What this means is cutting the level of services going to those on low incomes. The only people deterred will be those who already struggle to pay the bills.

Over time the Liberals hope to force more and more of the costs of the healthcare system onto workers and the poor, so they can cut corporate tax rates even more. This began with the effort to force more people into private health insurance under the Howard government, boosted by taxpayer subsidies.

If we don’t defeat the $7 co-payment, it is only the start of the fees that will come. The government’s Commission of Audit recommended a fee of $15 for GP visits.

Forcing virtually all patients to pay a fee will erode Medicare as a provider of bulk-billed universal healthcare. Doctors will increase up-front fees further over time, with less and less simply charging $7 and bulk-billing the government for the rest of the cost.

Health expert Stephen Duckett has pointed out that since now, “previously bulk-billing GPs have to introduce billing systems, why would they stop at the government-mandated minimum?”

This is what has happened with university fees. Students resisted the introduction of HECS in 1989 even though initially the fees were only $1800. They were right to argue that a low fee was only the “thin edge of the wedge”. Now students leave university with tens of thousands in HECS debt, and the Liberals now plan to increase fees further.

Liberal agenda

The Commission of Audit shows where the government is heading. It recommended all middle and high income earners be forced to take out private health insurance to cover all their health needs, including GP services. The idea is to remove them from the Medicare system entirely, which would remain simply as a second-class safety net only for the very poor.

The is precisely the horror story seen in the United States. There the population pays twice as much per person for healthcare as we do in Australia.

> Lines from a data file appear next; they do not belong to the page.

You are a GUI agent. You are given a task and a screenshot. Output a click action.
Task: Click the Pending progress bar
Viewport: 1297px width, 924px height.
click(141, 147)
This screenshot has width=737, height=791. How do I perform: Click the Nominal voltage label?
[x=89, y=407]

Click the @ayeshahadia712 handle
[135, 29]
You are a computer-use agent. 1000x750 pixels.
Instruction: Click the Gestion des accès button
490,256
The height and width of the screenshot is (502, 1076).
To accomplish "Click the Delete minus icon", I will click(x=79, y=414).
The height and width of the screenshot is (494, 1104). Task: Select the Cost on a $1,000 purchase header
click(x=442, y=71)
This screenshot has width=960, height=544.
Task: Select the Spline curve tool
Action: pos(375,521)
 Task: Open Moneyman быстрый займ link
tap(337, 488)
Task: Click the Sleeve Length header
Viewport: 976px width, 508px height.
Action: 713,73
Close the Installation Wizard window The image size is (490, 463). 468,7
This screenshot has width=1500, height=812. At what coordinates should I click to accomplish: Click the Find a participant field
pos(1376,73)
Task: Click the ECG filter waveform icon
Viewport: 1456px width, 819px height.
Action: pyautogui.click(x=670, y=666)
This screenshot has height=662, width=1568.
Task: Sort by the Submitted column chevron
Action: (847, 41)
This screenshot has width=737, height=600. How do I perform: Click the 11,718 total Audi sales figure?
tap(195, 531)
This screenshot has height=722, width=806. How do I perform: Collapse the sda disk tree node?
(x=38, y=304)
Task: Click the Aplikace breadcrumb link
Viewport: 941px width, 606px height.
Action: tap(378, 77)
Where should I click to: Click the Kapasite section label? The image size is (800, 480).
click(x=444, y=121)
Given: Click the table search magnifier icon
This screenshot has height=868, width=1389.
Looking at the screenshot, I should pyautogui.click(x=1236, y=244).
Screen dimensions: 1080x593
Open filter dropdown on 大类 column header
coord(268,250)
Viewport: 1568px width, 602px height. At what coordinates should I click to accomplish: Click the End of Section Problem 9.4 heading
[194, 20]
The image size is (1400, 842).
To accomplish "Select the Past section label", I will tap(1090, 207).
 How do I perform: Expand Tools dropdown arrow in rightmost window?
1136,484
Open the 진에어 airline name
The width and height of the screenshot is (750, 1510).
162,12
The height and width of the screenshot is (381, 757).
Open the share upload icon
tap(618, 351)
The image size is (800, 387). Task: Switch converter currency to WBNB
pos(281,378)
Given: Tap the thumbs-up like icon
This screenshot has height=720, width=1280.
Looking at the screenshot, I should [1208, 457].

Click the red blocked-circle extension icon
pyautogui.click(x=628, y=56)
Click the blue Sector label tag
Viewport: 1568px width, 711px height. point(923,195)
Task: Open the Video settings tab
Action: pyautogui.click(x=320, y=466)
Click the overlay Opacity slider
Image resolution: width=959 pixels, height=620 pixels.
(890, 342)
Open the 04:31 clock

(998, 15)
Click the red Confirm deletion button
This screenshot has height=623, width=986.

Most of the extra money doesn’t go to improved care, but into the pockets of the private health insurance industry.

In the richest economy in the world the working poor die of preventable diseases and consistently face the choice of accessing the doctor or paying for food.

For Abbott the attack on Medicare is symbolic. It represents the way the government wants to shift costs onto the working class from big business. Because of this, defeating the $7 co-payment is vital for all workers and unions across the country.

Unions have fought to defend a universal free and fully funded health system before. In 1976 unions staged a general strike when the Fraser Liberal Government attacked Medibank.

Since January when the co-payment was first raised unions including the NSW Nurses and Midwives’ Association, the HSU and the USU have been actively involved, working alongside students and community activists. This network now need to be translated into combined union action and mass demonstrations to stop Abbott.